Comparison with Other Tools

Why not just Docker?

Docker is excellent for reproducible, image-based environments. But for ad-hoc sandboxing of a CLI tool on your host machine, it requires:

• Building or pulling an image with the tool installed
• Configuring bind mounts for your working directory
• Managing the impedance mismatch between container and host (UIDs, paths, shell config)
• No native overlay-on-home workflow

jai trades Docker's reproducibility and stronger isolation for zero-setup, host-native sandboxing. One command, no images. See the Comparison page for details.

Why not just bubblewrap?

bubblewrap is a powerful, flexible namespace sandbox. It can do almost everything jai does — but it requires you to explicitly assemble the filesystem view from scratch with 10+ flags. In practice, this turns into a wrapper script per tool, which is exactly the friction jai is designed to remove.

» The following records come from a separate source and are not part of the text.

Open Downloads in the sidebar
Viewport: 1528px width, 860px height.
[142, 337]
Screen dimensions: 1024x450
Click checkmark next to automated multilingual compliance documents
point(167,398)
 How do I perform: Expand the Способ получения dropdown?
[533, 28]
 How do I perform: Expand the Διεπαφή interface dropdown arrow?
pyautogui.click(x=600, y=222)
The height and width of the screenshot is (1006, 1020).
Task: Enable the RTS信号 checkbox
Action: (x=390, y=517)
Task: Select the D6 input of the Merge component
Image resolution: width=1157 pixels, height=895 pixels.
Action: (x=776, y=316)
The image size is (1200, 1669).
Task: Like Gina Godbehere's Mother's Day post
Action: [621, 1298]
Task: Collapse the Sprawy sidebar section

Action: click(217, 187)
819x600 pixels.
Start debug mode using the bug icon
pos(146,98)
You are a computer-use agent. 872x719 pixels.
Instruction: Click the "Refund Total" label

bubblewrap also cannot easily set up overlayfs (it runs unprivileged and would need fuse-overlayfs), so you lose the copy-on-write home directory that makes casual mode convenient. See the Comparison page for a side-by-side.

Why not just chroot?

Linux documents chroot as not intended to be used as a security mechanism. It provides no mount namespace isolation, no PID namespace isolation, no credential separation, and is trivially escapable by root. It is not a meaningful sandbox. Any of the other tools on this page would be an improvement.